— Aim of the exercise —
The answer must be an exact copy of the lines from the one containing "You are a computer-use agent. 546x430 pixels." through the last line of the records, with the pictures left out.

— Pixel coordinate grounding data —
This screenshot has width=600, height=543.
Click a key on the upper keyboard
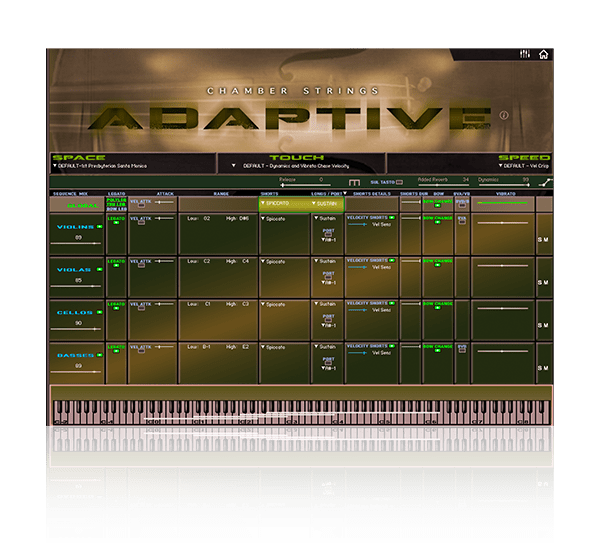click(300, 412)
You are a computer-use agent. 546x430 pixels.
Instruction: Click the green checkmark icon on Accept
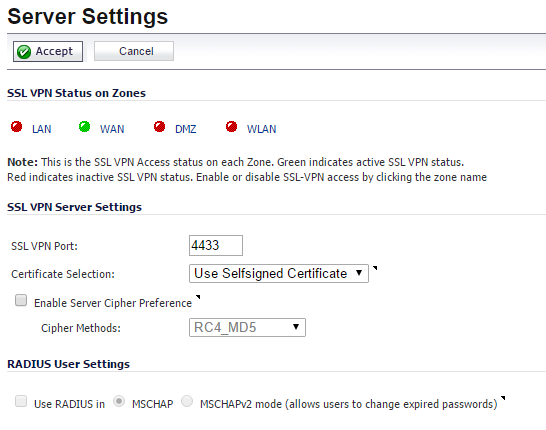click(24, 52)
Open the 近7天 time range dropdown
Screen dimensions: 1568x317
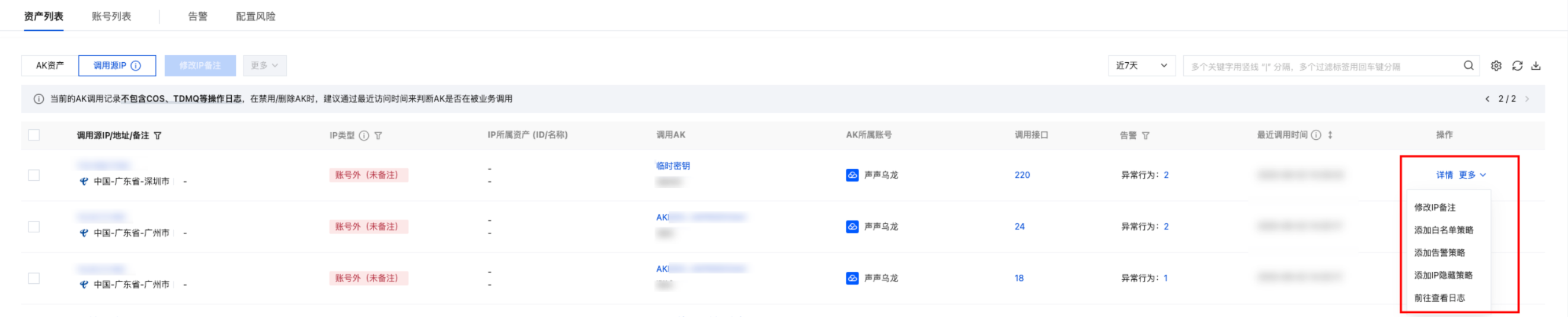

— Completed task —
You are a computer-use agent. 546x430 pixels.
Instruction: Click the green checkmark icon on Accept
click(24, 52)
Open the 近7天 time range dropdown
Screen dimensions: 1568x317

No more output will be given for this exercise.